====== Selected passage
I agree that rust advocacy can sometimes be a bit misguided and over-enthusiastic - however how often is an out of bounds write not a bug (or a too clever by far hack)?
We've had pretty efficient ways to deal with this in c like languages for a long time (eg Pascal, Ada).
(c-like in the sense of being relatively low-overhead, close to the hardware wrt memory layout etc).
Just in general, you can never take for granted the length of the data you're referencing via a pointer unless you absolutely control the whole input path and it's amazing to see that happening in code written at this level
This is not a constructive comment. Saying an entire OS "would have been safer on this language" is just trolling. Comment should be reported IMO.
The entire raison d'etre of Rust is that it can be safer in exactly these cases where C or C++ is unsafe, and aims towards their eventual replacement.
This will take a couple of decades, but it's a worthwhile effort.
Sure but until someone demonstrates at least a basic PoC using Rust to replace some Android C code, suggesting that it can is just speculation at best.
Google has: https://en.wikipedia.org/wiki/Google_Fuchsia
I'm certain that you cannot simply drop-replace an Android OS component with a Fuschia component.
My point is, of course Rust is a memory safe language, and of course it would theoretically prevent overflow exploits, but throwing in "you should've used Rust" when this news is announced isn't helping anything. I am certain that Android devs are at least aware of Rust and it's benefits.
> I am certain that Android devs are at least aware of Rust and it's benefits.
There is still not a single Android ROM component that's written in Rust. Cuttlefish uses crosvm which is Rust based, but it's a VM for Android testing rather than a ROM component. So they aren't even ready yet to experiment with shipping small components in Rust. Same goes for Chrome btw, it currently has a "no Rust allowed" policy, which is IMO very sad.
So yeah I think it's worthwhile to talk about why AOSP doesn't have Rust components yet, especially as patching is sadly not available (yet) for most deployed devices. Large fleets of devices will have the bug for eternity. Therefore, prevention of vulnerabilities becomes even more important, which Rust helps doing. Your program won't be free of them, but as I pointed out above, these bluetooth vulns fall into the class that safe Rust eliminates.
This is userspace code, it's a legit point to criticise use of a memory-unsafe language here. It's 2020 after all, 24 years after "Smashing the stack for fun and profit" and 24 years into the golden age of C exploits while safer practical systems languages have existed. And also a legit point to promote Rust, even if it's a little too new for this codebase.
The transition in perception of UNIX and C from being buggy, inconsistent, foot-gun-laden corporate messes to being treated like the immutable ancient ways has certainly been a trip.
Isn't that because Os's based on Linux don't share a single LOC with commercial Unices?
I mean, they did link to a bunch of source code spots... so it's not completely unconstructive.
...especially when the large majority of HN readers are already aware of rust "thanks" to the rust evangelism strikeforce.
A day or two ago there was an embedded software developer here claiming that low-level C developers "know what they're doing", so any languages with built-in safety features impose unnecessary safety restrictions, and that since any software can have bugs, there is no reason to use anything but C. Once that kind of stubborn attitude dies out, maybe we'll stop seeing people leave comments saying "This could have been prevented if they had used language X".
The downvotes are really telling.
============
====== Dataset excerpts
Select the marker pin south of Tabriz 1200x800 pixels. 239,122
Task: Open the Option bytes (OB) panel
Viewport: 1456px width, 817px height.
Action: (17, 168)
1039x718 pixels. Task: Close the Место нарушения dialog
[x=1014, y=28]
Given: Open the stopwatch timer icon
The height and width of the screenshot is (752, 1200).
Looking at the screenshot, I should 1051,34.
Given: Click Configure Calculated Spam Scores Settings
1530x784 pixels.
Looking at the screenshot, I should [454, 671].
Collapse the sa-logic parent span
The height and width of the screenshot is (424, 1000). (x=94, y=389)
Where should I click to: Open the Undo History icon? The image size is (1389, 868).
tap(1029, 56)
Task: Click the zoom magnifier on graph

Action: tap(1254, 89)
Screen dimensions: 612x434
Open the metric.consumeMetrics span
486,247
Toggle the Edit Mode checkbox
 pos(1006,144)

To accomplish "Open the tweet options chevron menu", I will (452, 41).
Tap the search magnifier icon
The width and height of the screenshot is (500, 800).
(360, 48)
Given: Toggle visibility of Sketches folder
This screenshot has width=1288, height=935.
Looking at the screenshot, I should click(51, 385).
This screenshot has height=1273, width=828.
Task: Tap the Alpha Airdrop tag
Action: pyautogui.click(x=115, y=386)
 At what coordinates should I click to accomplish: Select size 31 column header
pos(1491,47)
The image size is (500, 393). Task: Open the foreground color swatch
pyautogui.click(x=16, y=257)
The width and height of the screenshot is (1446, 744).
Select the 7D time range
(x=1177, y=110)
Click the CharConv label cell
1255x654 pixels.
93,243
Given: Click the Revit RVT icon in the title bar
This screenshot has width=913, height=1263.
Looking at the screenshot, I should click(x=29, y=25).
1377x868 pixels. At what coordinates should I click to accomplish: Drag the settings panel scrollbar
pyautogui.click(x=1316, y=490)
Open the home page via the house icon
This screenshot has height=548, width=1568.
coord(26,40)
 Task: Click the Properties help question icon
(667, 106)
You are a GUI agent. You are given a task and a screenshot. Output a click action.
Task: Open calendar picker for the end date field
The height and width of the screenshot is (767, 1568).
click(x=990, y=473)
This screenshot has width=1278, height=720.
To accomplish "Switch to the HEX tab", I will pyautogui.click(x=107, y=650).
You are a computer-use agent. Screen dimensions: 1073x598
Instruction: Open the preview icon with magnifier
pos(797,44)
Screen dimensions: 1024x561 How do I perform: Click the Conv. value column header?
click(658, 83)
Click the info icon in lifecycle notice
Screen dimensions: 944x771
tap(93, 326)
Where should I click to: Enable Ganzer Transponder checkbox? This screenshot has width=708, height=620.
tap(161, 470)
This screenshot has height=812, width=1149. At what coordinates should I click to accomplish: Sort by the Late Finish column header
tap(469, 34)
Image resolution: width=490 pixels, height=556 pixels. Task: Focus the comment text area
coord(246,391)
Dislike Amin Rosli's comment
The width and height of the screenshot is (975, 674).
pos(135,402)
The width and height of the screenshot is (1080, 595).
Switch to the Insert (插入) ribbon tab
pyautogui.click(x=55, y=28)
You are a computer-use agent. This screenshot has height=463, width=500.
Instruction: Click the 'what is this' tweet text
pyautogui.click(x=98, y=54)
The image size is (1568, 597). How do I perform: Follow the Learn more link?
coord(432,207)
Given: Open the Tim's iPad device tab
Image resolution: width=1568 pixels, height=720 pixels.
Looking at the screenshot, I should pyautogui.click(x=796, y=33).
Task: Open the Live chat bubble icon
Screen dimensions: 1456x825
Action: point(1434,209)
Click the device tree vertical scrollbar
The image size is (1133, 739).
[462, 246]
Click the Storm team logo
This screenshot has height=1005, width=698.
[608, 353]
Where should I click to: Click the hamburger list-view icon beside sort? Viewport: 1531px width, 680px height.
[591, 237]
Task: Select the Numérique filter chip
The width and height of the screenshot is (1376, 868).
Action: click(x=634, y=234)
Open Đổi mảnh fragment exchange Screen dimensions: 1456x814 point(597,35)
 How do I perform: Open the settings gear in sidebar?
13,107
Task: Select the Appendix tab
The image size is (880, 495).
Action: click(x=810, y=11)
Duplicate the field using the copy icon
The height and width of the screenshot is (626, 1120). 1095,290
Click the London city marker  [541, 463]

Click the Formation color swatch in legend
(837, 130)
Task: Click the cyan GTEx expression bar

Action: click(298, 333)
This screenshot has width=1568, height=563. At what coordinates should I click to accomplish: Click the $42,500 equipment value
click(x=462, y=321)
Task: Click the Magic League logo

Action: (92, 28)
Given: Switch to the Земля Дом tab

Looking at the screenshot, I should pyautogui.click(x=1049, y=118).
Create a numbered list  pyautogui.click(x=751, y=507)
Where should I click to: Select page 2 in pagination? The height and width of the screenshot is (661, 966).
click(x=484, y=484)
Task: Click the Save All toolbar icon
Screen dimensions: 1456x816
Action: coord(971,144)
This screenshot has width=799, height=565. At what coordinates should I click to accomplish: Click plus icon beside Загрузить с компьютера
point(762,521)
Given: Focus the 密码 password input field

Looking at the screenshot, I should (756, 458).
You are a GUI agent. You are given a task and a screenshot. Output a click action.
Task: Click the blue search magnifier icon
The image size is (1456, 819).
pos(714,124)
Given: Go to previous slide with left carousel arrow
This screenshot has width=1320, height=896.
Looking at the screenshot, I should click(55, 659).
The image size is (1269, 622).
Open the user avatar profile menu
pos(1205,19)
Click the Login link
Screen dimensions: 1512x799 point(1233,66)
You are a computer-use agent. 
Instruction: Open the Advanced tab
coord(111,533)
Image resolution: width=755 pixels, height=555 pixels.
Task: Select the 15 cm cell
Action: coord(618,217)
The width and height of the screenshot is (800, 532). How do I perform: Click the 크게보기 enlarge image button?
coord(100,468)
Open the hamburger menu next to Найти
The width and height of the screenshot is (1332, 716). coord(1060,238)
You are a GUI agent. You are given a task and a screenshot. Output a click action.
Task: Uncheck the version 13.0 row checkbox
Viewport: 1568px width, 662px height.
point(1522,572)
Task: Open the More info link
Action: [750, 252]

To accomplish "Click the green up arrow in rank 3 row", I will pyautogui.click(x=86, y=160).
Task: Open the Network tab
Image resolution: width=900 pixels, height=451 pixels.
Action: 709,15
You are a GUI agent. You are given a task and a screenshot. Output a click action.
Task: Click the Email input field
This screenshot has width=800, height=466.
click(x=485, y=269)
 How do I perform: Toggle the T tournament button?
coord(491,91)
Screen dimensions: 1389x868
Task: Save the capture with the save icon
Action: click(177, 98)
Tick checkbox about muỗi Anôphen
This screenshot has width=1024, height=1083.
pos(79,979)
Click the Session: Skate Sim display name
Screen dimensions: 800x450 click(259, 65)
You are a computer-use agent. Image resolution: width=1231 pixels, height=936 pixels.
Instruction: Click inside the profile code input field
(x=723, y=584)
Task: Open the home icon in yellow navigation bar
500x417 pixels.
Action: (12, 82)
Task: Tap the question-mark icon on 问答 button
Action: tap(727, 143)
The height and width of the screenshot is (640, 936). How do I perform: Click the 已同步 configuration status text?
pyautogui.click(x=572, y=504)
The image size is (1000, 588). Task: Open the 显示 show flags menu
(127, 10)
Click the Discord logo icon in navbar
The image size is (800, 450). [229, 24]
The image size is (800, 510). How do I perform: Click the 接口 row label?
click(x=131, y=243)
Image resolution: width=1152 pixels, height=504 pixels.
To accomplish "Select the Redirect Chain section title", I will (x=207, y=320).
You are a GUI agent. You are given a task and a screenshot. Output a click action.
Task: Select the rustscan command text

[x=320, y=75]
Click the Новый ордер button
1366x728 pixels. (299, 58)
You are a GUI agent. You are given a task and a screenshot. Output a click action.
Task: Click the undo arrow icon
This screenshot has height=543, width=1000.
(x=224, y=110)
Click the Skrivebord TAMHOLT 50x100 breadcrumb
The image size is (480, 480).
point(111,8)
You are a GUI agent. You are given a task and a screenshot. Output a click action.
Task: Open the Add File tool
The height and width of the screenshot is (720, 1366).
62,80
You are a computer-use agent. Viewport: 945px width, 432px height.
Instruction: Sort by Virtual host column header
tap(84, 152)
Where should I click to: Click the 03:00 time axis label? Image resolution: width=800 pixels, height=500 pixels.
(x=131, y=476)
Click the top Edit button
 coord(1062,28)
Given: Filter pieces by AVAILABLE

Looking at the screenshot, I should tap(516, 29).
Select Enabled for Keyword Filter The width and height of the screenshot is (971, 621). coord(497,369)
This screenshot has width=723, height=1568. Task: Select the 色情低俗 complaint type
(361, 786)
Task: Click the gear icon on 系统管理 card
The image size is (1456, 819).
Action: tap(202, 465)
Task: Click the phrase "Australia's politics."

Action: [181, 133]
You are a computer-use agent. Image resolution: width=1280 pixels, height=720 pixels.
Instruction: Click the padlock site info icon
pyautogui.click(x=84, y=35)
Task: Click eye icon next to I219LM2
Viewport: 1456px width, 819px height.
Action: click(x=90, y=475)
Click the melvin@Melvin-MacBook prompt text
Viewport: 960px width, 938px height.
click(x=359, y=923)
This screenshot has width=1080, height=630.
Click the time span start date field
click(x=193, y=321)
============
Directions —
1) Sum up the Rust discussion in two sentences.
2) From the Rust discussion, return the passage starting with "The entire raison" and going on through "a worthwhile effort.", copied word for word.
This material has nothing to do with the Rust discussion.

Exercise responses —
1) Commenters argue over whether it is fair to bring up Rust in response to out-of-bounds memory bugs in Android code, and some call such remarks unconstructive trolling or speculation. Others answer that Rust exists to be safer in exactly the cases where C and C++ are unsafe, that no Android ROM component is written in Rust yet, and that preventing these Bluetooth vulnerabilities matters because most deployed devices cannot be patched.

2)
The entire raison d'etre of Rust is that it can be safer in exactly these cases where C or C++ is unsafe, and aims towards their eventual replacement.
This will take a couple of decades, but it's a worthwhile effort.